Reproduce word for word the part of the article on the Presumed Innocent series that runs from "These types of" down to "in January 2025.".

■ EXERCISE PASSAGE:
_ _ _ _ _ _ _

Jake Gyllenhaal’s limited series Presumed Innocent is dropping on AppleTV+ on June 12 instead of June 14 as originally planned. The star, whose Road House reboot has brought mixed reviews on Amazon Prime, is embracing the small screen for the first time since his appearance on Homicide: Life on the Street in 1994.

Jake Gyllenhaal’s in ‘Presumed Innocent’

Presumed Innocent is being produced by David E. Kelley, J.J. Abrams’ Bad Robot, and Warner Bros. It is an adaptation of Scott Turow’s 1990 film in which Harrison Ford plays a lawyer doing double duty as an investigator looking for the murderer of his colleague.

These types of sexy thrillers were popular in the ’90s and usually contained twist endings. Here’s the trailer for the original:

According to Deadline, Presumed Innocent doesn’t stray far from the source material: “…the Presumed Innocent series will explore obsession, sex, politics and the power and limits of love as the accused fights to hold his family and marriage together.”

Up next for Gyllenhaal is the Guy Ritchie action movie titled In the Grey scheduled for release in January 2025.

Presumed Innocent is an eight-episode limited series set to stream on AppleTV+ starting June 12.

_ _ _ _ _ _ _

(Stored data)
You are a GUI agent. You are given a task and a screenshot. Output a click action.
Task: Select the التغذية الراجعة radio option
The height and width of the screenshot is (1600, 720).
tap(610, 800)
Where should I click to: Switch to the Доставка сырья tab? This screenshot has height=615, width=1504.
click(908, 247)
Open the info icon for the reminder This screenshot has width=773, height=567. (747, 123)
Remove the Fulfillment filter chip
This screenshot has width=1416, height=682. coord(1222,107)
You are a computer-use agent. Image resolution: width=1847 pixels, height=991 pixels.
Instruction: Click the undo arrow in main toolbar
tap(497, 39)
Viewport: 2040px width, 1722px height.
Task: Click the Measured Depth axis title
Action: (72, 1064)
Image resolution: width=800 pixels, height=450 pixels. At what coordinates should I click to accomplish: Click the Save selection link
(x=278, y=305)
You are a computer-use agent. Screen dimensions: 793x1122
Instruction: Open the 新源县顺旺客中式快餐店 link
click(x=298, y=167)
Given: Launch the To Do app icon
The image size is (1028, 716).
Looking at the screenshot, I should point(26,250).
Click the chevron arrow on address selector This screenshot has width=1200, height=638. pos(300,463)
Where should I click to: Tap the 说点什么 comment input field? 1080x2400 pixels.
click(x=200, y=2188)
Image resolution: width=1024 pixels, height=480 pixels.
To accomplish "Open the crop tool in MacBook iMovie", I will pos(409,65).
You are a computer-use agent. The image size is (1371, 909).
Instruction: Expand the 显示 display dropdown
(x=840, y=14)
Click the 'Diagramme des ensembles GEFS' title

_ _ _ _ _ _ _

■ EXERCISE RESPONSE:
These types of sexy thrillers were popular in the ’90s and usually contained twist endings. Here’s the trailer for the original:

According to Deadline, Presumed Innocent doesn’t stray far from the source material: “…the Presumed Innocent series will explore obsession, sex, politics and the power and limits of love as the accused fights to hold his family and marriage together.”

Up next for Gyllenhaal is the Guy Ritchie action movie titled In the Grey scheduled for release in January 2025.